Traditionally, the coins used for the oracle are bronze with a hole in the middle. There is an inscription on one side of each coin.

All three coins are tossed once to generate a single line. Thus, six tosses of the coins are required to generate all six lines of a single hexagram.

The lay of the coins after each toss is interpreted in the following way. Any coin which lands with the inscription up is interpreted as yin, and thus has a value of two (2). Any coin which lands with the inscription down is interpreted as yang, and thus has a value of three (3). The reasons for the values of 2 and 3 have origins in numerology. I must refer you to the references for discussion of those values. It will suffice to say here that all the even numbers are yin numbers and all the odd numbers are yang numbers.
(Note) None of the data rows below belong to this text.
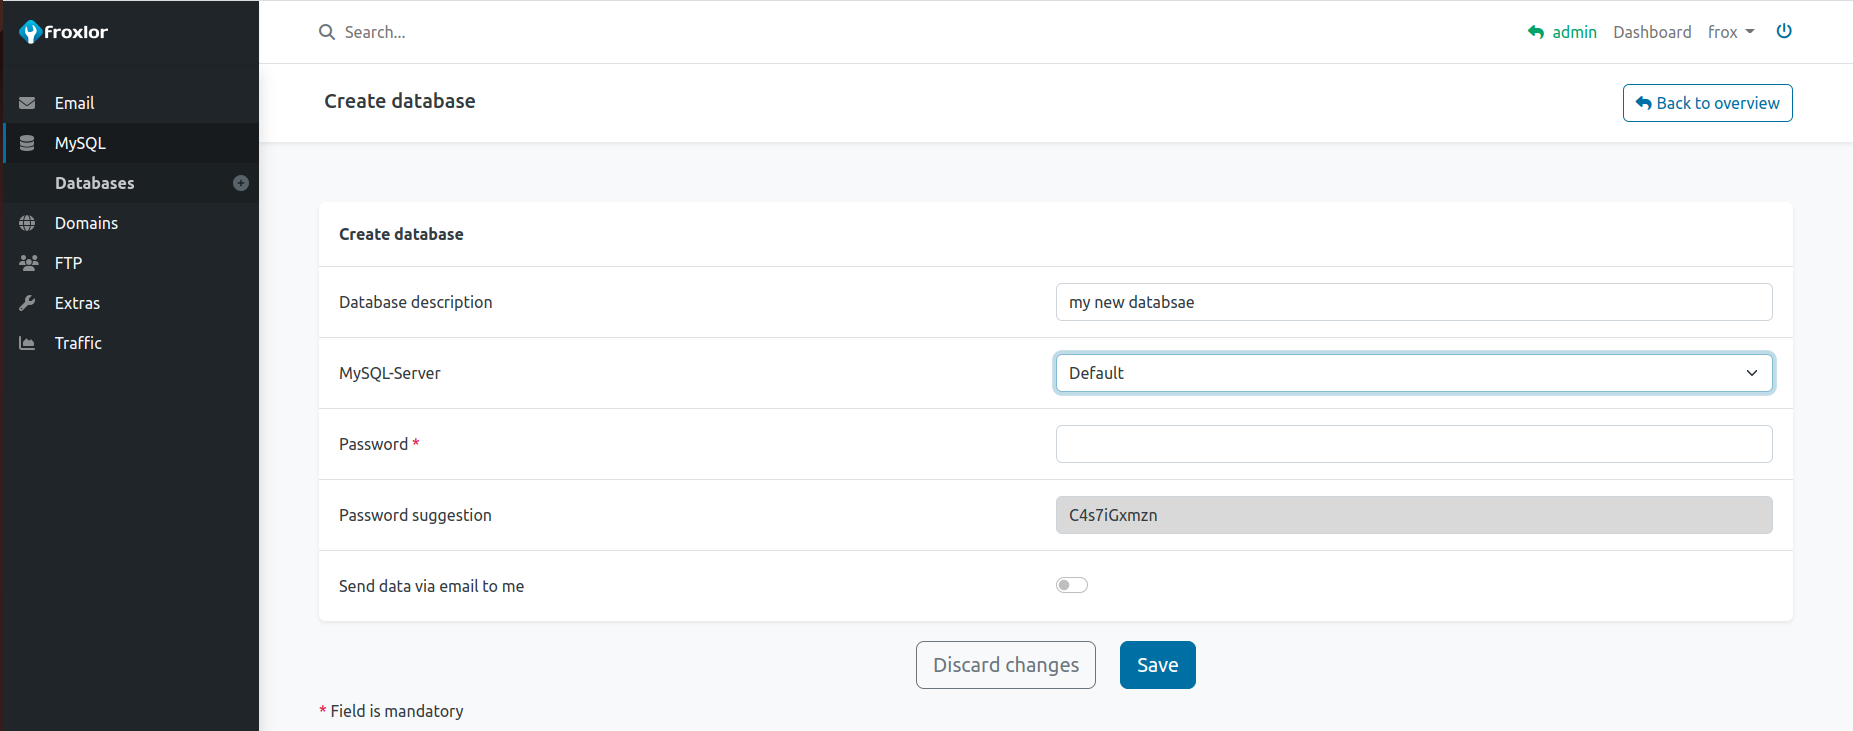
Task: Click the Traffic chart icon
Action: coord(27,343)
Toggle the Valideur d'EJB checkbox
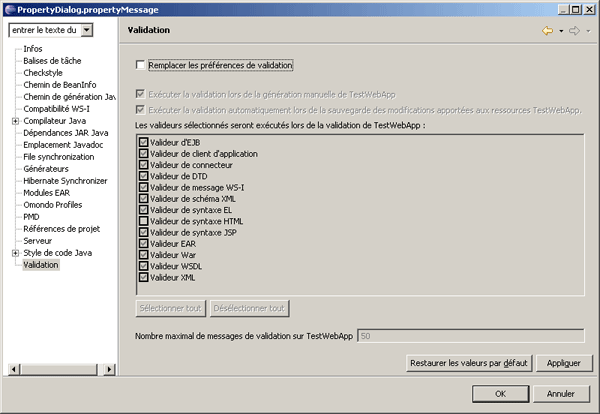This screenshot has width=600, height=414. point(145,142)
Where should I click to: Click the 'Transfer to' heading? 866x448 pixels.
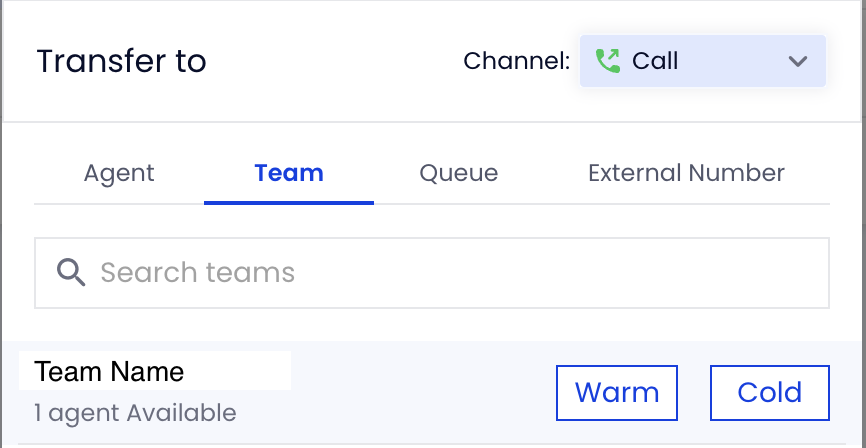tap(121, 61)
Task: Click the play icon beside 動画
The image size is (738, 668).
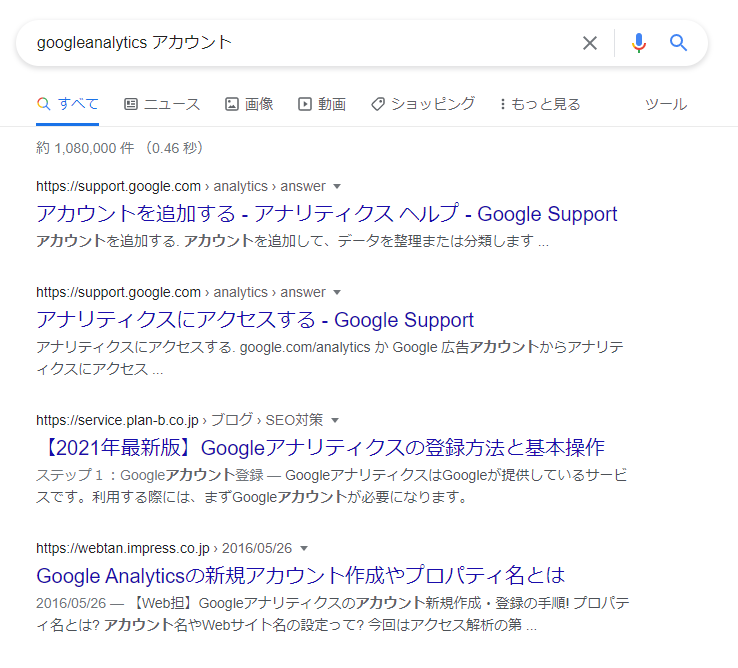Action: [305, 104]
Anyway, the actual values used to represent the lines do not affect the probability analysis at all.

The table below indicates all of the possible combinations of a coin toss and the resulting value.

yin + yin + yin
yin + yin + yang
yin + yang + yin
yin + yang + yang
yang + yin + yin
yang + yin + yang
yang + yang + yin
yang + yang + yang

There are exactly eight possible combinations for each toss of the three coins.

The evaluation of the toss is done by adding the values of all the coins to determine the line associated with it. For example, the above combinations translate into the following sums:

2 + 2 + 2 = 6
2 + 2 + 3 = 7
2 + 3 + 2 = 7
2 + 3 + 3 = 8
3 + 2 + 2 = 7
3 + 2 + 3 = 8
3 + 3 + 2 = 8
3 + 3 + 3 = 9

You may note that some of these combinations result in identical sums. For example, yin + yin + yang (2 + 2 + 3) is the same as yin + yang + yin (2 + 3 + 2) since it consists of two yin states and one yang state. We end up with four possible summations out of the eight possible coin configurations. In the table below I have noted how many of the eight combinations will result in each sum.

2 + 2 + 2 = 6 one combination
2 + 2 + 3 = 7 three combinations
3 + 3 + 2 = 8 three combinations
3 + 3 + 3 = 9 one combination

The resulting numbers come from the set {6, 7, 8, 9} with varying probabilities. These numbers are called "Ritual Numbers". They have meaning unto themselves, however that discussion is out of the scope of this treatise. I refer you to the references. The line itself is determined by mapping the above set of numbers into the lines using the following table:

6 moving yielding line
7 static firm line
8 static yielding line
9 moving firm line

You may notice that both of the even numbers (6 and 8) map to the yielding (yin) lines and that both of the odd numbers (7 and 9) map to the firm (yang) lines.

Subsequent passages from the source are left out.